В романе Гоголя тут и там искорками вспыхивают события недавней Греческой войны. Печальные тупицы, дети Манилова, именуются Фемистоклюсом и Алкидом. Назвать так отпрысков мог лишь истинный филэллин. Провинциалки гордятся своими греческими носами, столь же выдающимися, как у лубочных полководцев Собакевича. Тороватый купец, переливая сукном высочайшего качества перед глазками Чичикова, не забывает прибавить для убедительности: «Отличный цвет! Наваринского дыму с пламенем…»

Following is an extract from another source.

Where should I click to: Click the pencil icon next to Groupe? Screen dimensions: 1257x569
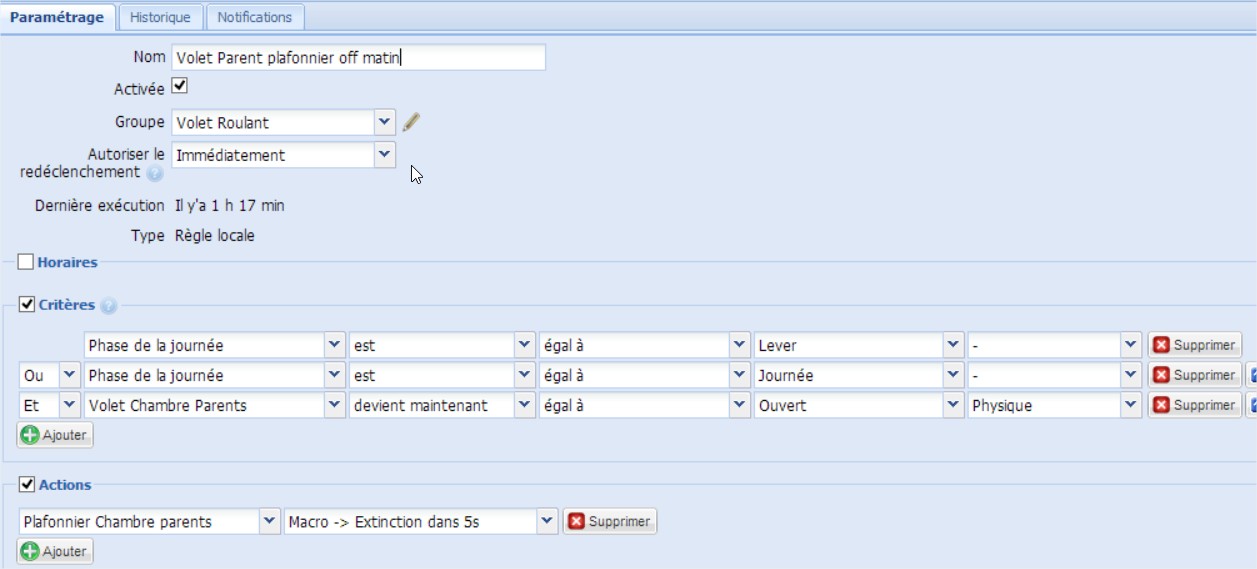coord(411,123)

Гоголь начал работу над «Мертвыми душами» в середине тридцатых годов. С момента окончания Греческой освободительной борьбы прошло всего шесть лет, Лондонский протокол 1830 года подтвердил завоеванную независимость, а через два года королевство Греция получило конституцию.

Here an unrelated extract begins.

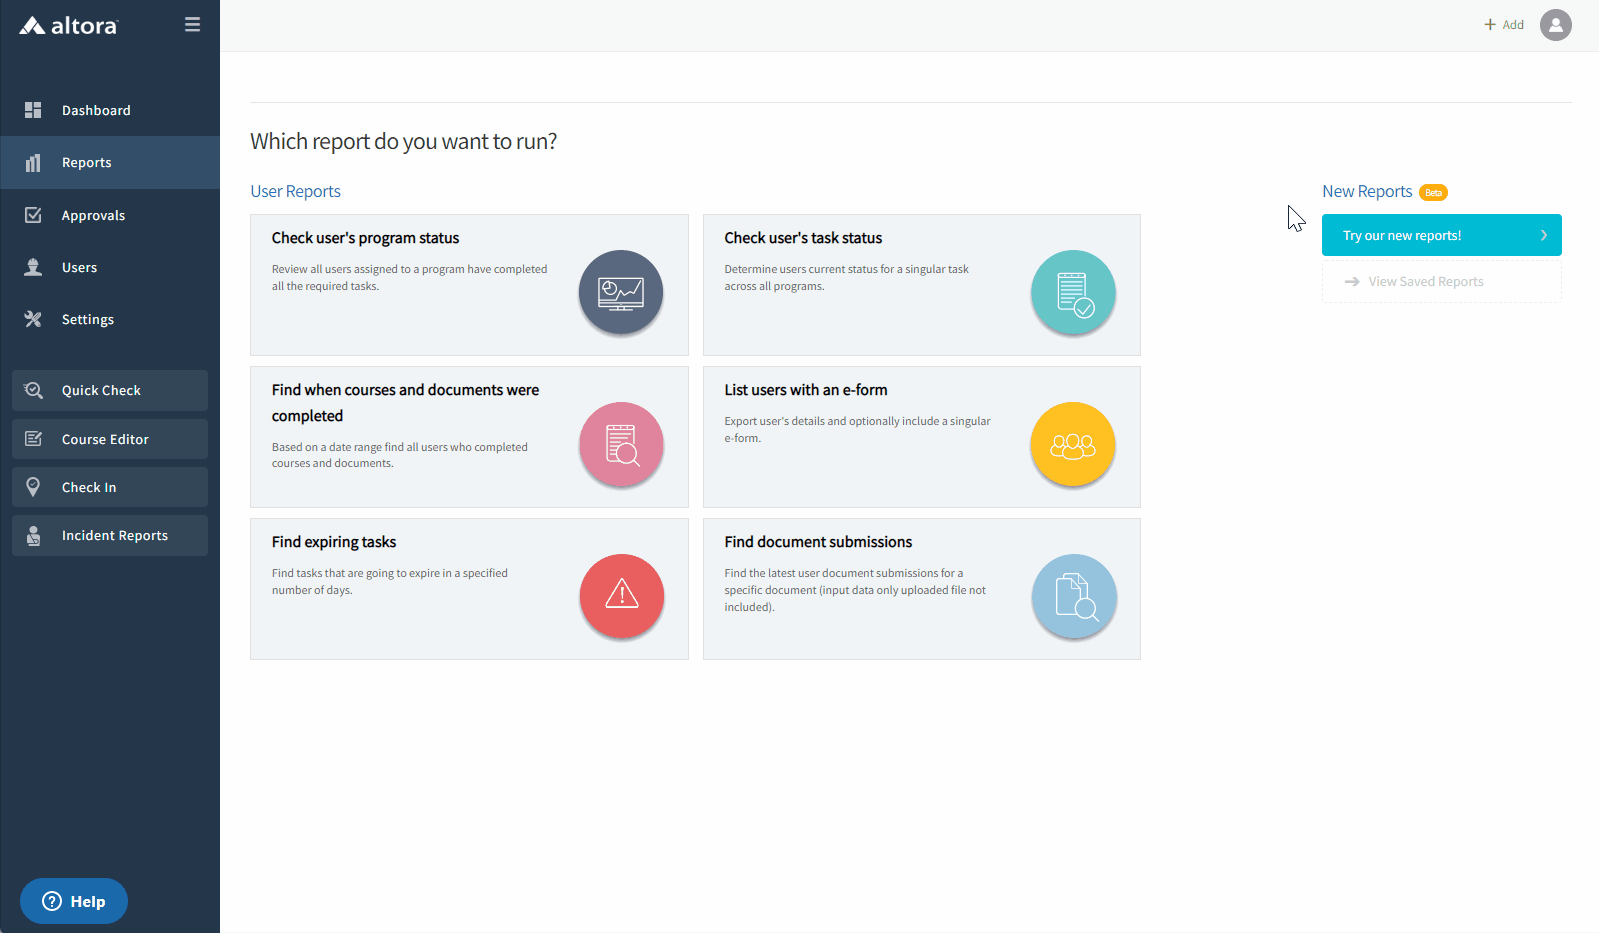
Task: Open Users section in sidebar
Action: [79, 268]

Потомки древних эллинов боролись с турками с 1821 по 1829 год. И все это время европейские политики боролись с русскими за влияние на Балканах и Черном море. Нерешительный хитрец Александр I, а затем и грубый упрямец Николай I подспудно поддерживали повстанцев, мечтая ослабить Османскую империю, подчинить Грецию своей воле и нейтрализовать англичан, а если все пойдет по плану, то завладеть проливами – Босфором и Дарданеллами. Чтобы отвлечь внимание Николая Павловича от османских дел, англичане раззадорили иранского шаха и тот начал с русскими войну, длившуюся с 1826 по 1828 год.

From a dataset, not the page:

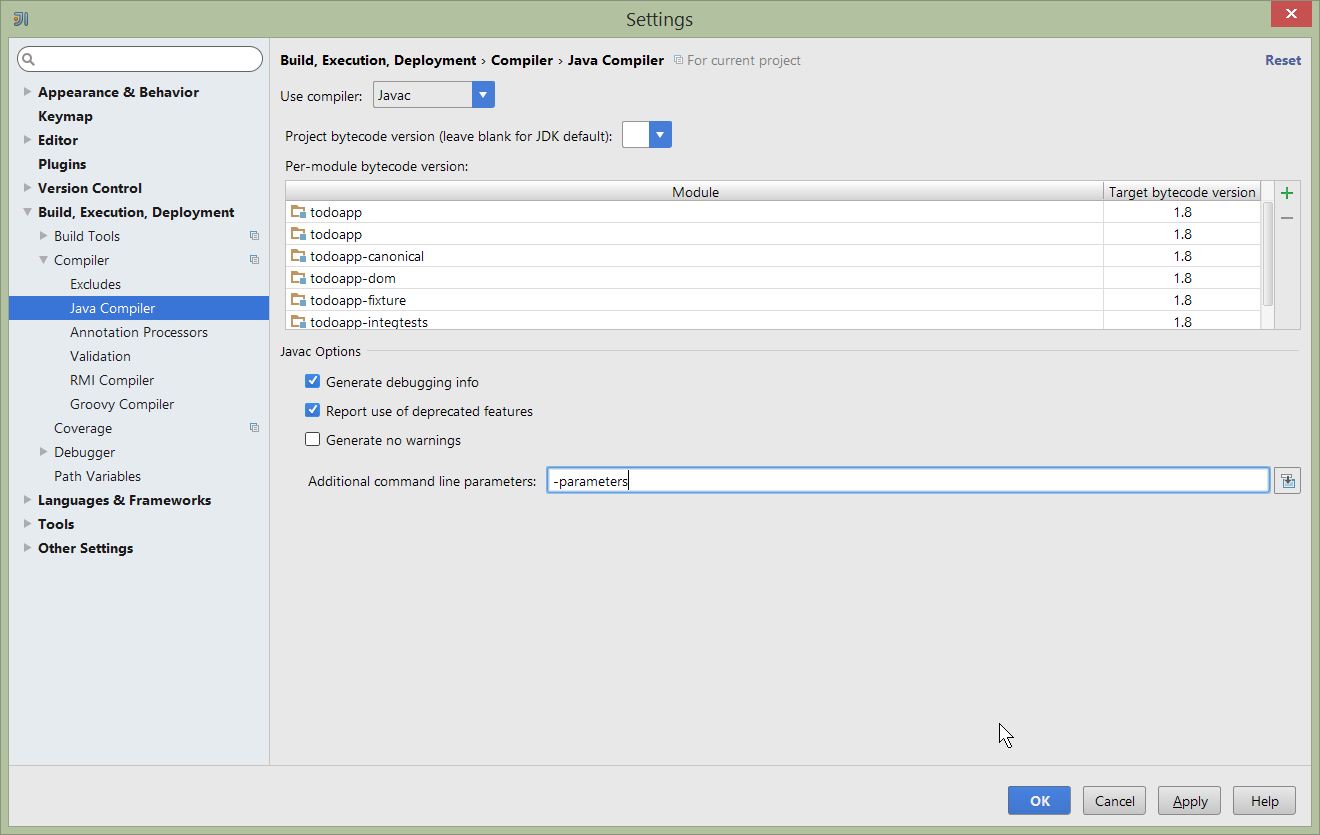
Task: Open the Groovy Compiler settings page
Action: tap(122, 404)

Пока Россия отбивалась от иранцев и вливала деньги в греческое сопротивление, англичане обрабатывали турецкого султана и одновременно поддерживали «своих» в лагере греческих повстанцев. В 1827 году борьба эллинов с османами достигла пика, но султан в очередной раз отказался от посредничества европейских держав, подтолкнув их к открытым военным действиям. 20 октября соединенная англо-русско-французская эскадра вошла в Наваринскую бухту и молодецки, за каких-то четыре часа, смяла и сожгла турецко-египетский флот.
Наваринская битва стала прологом войны, начавшейся в 1828 году между Османской империей и Россией. Оказалось, что к ней были не готовы обе державы. В Турции совсем недавно ликвидировали корпус янычар, и реформы армии провалились. В России реформы вовсе не начинались. Ум старика-фельдмаршала Витгенштейна, командующего 2-й армией, был негибок, хитрость интендантов была изворотлива, и в результате наши голодные, растерявшиеся солдаты увязли в болотах Добруджи и балканских снегах. Только в следующем 1829 году новый главнокомандующий Иван Дибич вытащил армию из болот и апатии, взял Силистрию и Адрианополь. Отдельный кавказский корпус Ивана Паскевича в это время с неожиданной легкостью и мальчишеским озорством брал одну задругой крепости, летом 1829 года овладел Эрзерумом и вышел к Трапензунду. Война окончилась ровно тогда, когда русским до Константинополя было рукой подать. Но столько же было и до новой войны – со всей Европой, недовольной прытью наших войск, потому дальше Адрианополя не двинулись – уступили место дипломатам.
2 сентября 1829 года был подписан мирный договор, оправдавший русское присутствие на Черном море и Балканах. Довольный Николай I назвал его «славным». Но в следующем году подписали Лондонский протокол, перечеркнувший многие статьи Адрианопольского. Впрочем, русской пропаганде это было уже не важно.
«Славный, славный договор», – разнесли царедворцы, журналисты, ура-патриоты. Русское общество, наивное и близорукое, рукоплескало императору, умницам-грекам, Дибичу, Паскевичу и «славному-славному» договору. Сочинители строчили памфлеты и рифмовали «русский штык» и «Бог велик», художники-самоучки штамповали лубочных молодцов-полководцев, которыми увешивали стены гостиных трогательные русские провинциалы и которые питали едкую иронию автора «Мертвых душ».